01 October 2007

The Muddle In The Middle.


Jordan Hylden considers the widely varying reactions to the New Orleans House of Bishops' meeting:

There seem to be as many opinions as there are Anglicans, and they do not appear to be coalescing. The optimist, of course, might say that the widespread disagreement is proof of the Episcopal bishops’ success, in that they managed to find a middle ground that dissatisfied the extremes on both sides. Indeed, many Anglicans seeking to be moderates have already made such an argument. The pessimist, however, might just as easily say that the widespread confusion goes all the way down, demonstrating the incoherent muddle at the heart of Anglicanism itself.
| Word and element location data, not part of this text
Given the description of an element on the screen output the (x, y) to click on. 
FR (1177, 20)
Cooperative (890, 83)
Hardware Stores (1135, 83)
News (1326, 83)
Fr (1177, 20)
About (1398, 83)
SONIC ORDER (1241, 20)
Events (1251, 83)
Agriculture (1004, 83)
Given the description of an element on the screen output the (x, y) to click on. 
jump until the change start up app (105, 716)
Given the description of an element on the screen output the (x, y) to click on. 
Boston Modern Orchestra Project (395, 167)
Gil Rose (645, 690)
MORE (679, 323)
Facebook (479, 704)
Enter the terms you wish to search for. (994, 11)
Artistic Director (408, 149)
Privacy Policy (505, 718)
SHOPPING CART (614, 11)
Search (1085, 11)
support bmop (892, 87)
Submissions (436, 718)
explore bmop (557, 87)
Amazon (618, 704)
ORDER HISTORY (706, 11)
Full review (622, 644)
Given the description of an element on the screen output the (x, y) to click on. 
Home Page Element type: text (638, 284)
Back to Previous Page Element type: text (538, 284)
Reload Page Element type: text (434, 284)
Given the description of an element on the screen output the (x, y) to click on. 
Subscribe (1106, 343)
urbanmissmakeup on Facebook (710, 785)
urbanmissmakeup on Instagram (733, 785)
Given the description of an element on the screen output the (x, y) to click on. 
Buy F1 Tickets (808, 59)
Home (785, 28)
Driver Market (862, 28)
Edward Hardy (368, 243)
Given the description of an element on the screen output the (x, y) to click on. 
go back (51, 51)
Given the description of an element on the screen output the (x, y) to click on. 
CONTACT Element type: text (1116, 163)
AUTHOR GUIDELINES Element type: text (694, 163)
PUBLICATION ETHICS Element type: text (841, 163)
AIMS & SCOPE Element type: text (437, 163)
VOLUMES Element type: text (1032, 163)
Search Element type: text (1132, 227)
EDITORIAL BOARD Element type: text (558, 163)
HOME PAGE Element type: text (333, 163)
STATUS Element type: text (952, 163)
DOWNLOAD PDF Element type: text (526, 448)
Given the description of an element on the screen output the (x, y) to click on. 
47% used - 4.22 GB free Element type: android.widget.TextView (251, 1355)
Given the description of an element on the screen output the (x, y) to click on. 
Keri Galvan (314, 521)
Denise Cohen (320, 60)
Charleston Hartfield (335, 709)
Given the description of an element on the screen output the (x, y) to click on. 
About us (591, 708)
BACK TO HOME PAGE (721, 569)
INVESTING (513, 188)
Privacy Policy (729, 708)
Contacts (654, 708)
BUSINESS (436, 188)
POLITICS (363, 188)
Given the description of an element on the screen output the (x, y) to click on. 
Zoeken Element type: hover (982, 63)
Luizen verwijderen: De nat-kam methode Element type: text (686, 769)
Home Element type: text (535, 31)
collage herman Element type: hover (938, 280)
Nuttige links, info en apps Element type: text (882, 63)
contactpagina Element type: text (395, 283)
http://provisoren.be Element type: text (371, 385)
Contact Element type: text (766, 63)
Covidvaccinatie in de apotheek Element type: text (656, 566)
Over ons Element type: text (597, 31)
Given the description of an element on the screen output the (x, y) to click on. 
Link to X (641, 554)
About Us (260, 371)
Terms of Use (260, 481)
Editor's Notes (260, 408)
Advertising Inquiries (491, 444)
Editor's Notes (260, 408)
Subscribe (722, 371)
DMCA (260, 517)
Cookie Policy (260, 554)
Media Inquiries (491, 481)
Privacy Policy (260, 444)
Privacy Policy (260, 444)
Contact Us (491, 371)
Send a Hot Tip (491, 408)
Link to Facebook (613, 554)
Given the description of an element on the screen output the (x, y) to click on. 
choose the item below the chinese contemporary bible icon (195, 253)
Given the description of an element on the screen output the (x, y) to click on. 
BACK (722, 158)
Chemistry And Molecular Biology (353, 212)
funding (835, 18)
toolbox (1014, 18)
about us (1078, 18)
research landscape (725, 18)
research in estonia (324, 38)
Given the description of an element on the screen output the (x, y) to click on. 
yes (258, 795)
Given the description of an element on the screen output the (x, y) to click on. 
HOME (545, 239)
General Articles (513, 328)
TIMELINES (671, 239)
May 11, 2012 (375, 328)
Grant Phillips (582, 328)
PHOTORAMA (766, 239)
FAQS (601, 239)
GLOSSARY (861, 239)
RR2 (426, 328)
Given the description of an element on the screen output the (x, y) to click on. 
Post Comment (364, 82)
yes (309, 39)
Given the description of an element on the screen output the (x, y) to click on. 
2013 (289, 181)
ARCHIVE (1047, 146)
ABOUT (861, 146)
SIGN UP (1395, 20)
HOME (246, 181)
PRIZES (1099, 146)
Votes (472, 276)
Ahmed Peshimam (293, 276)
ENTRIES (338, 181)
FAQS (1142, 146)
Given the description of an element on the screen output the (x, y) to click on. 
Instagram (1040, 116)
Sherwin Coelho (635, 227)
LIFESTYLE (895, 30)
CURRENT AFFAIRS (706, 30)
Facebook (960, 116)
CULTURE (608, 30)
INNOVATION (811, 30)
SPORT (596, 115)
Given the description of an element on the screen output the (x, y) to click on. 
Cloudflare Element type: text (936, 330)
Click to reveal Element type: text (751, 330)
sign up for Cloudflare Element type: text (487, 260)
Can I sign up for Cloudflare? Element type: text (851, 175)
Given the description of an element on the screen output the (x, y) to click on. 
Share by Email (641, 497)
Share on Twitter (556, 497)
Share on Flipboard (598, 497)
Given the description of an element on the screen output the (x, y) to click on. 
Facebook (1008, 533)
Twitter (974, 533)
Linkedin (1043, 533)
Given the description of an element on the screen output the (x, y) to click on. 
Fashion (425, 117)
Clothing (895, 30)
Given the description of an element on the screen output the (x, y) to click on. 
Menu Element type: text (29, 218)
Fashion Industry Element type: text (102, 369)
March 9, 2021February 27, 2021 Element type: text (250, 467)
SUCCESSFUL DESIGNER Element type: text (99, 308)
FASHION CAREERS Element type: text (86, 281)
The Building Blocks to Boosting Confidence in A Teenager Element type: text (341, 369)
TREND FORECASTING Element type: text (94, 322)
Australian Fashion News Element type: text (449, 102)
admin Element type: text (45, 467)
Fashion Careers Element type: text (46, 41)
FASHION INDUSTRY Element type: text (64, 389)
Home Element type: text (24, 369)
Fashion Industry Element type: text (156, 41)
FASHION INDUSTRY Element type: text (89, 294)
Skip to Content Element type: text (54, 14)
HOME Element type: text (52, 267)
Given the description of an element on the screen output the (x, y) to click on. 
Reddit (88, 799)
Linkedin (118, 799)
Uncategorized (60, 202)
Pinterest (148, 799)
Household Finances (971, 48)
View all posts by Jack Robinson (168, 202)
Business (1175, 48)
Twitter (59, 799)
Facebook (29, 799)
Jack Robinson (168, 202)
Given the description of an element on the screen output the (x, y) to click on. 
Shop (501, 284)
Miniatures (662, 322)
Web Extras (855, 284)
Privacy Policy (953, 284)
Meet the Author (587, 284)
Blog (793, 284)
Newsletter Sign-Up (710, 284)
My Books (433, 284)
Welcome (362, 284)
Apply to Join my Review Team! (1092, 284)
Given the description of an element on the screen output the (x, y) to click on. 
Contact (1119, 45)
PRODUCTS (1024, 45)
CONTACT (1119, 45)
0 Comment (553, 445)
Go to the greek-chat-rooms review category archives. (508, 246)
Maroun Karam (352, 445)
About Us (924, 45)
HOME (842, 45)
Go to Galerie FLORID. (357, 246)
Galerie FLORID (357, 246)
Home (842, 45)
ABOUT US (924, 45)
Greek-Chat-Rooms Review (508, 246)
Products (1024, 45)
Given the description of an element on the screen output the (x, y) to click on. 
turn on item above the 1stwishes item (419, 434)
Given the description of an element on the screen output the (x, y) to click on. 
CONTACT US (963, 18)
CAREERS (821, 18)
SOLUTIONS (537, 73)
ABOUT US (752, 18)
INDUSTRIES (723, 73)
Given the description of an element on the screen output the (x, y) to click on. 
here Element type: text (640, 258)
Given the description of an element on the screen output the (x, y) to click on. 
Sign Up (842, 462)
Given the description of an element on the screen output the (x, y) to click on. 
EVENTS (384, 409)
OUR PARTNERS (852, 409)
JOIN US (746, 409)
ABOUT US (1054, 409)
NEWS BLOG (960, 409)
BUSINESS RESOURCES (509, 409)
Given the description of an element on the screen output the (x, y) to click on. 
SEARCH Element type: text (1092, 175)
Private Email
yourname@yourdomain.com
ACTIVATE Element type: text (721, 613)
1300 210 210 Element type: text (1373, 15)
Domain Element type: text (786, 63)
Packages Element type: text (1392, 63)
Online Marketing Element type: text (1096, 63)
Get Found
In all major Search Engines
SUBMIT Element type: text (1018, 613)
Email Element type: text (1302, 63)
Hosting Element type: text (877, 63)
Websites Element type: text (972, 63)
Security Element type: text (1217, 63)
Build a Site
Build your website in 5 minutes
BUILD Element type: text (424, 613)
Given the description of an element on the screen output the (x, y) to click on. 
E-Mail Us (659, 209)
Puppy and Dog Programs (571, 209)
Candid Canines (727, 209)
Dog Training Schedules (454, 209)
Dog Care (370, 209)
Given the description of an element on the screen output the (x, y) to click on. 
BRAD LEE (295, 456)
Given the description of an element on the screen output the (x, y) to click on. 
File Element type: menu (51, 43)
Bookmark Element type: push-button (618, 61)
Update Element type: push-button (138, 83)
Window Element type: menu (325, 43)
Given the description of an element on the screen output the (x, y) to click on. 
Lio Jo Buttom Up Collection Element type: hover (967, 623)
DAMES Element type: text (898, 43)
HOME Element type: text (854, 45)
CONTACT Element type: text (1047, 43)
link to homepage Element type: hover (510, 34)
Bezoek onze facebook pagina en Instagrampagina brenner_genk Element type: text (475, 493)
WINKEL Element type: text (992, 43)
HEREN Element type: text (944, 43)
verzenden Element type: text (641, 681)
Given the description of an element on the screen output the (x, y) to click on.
Jeffrey Steenson, the admired bishop of the Rio Grande, more or less said as much in his farewell address last week as he departed for the Roman Catholic Church. It all goes to show, he argued, what happens when you reject papal primacy; in essence, it creates a vacuum of authority that, thanks to human fallenness, leads inevitably to doctrinal and moral chaos. And of course Cardinal Newman had said the same thing about Anglicanism more than a century ago. Both the optimist and the pessimist perspectives—neither of which are necessarily the result of mere “optimism” or “pessimism”—are well worth keeping in mind for anyone seeking to understand Anglican events in the days ahead.